Haitian Judge Bernard Saint-Vil, has dismissed the kidnapping and criminal association charges against the 10 American missionaries who had been detained for trying to move a busload of children out of Haiti to the Dominican Republic just after the Jan. 12th earthquake.
Unfortunately for Laura Silsby, though, the woman who led the Idaho-based group, the judge refused to drop another charge against her for organizing the effort to transport the 33 children to an orphanage (that she claimed) the Baptists were setting up in the Dominican Republic.
Silsby faces up to three years in prison if convicted on the remaining charge, the "organization of irregular trips," from a 1980 statute restricting travel out of Haiti signed by then-dictator Jean-Claude Duvalier. Source
The judge told the Associated Press that the charge of organizing the trip was also pending against Jean Sainvil, a Haitian-born pastor from Atlanta, who also helped organize the venture. Sainvil did not immediately respond to a message left on his voice mail.
On Feb. 17, the judge released eight of the Americans after concluding that parents voluntarily gave up their children in the belief that the Americans would give them a better life. He freed the ninth, March 8th, leaving only Silsby in custody.
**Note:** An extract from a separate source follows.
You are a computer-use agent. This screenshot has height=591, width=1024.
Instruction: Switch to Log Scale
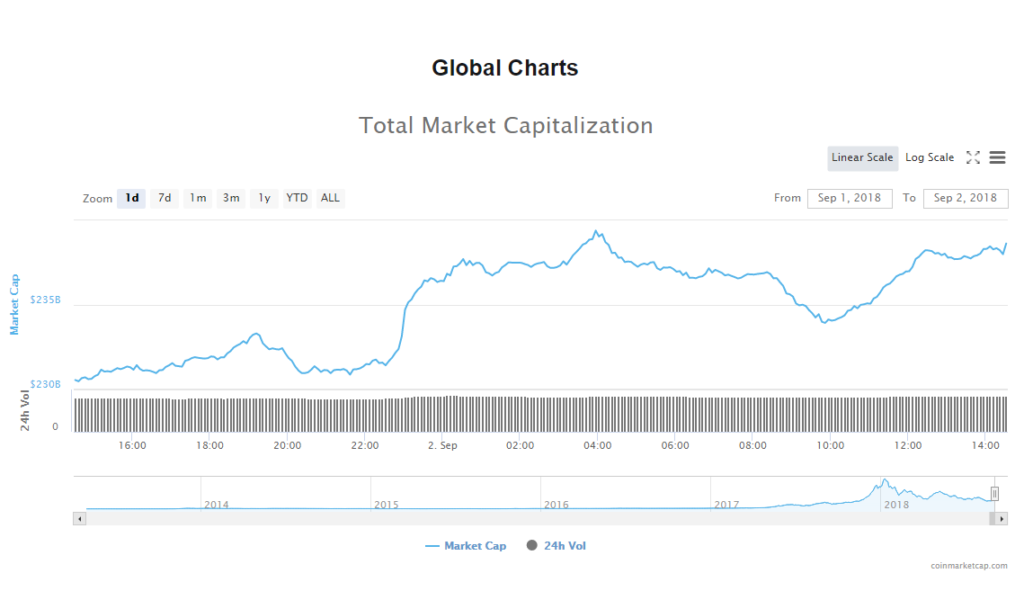(x=929, y=158)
Caleb Stegall, an attorney in Perry, Kansas, who represents four of the missionaries, said he had expected the charges to be dropped once his clients were allowed to leave Haiti. Still, he said, "They can have some closure."
Hiram Sasser, lawyer for former detainee Jim Allen of Amarillo, Texas, said Allen's family and friends were grateful.
"Obviously, we think it's great," said Sasser, a lawyer with the Liberty Institute, a non-profit religious rights activist group based in Plano, Texas. Source: Haiti tosses kidnapping charges against Americans, AP
I'd bet that Silsby does not think the judge's decision was so great. But since she's not talking, we can only speculate.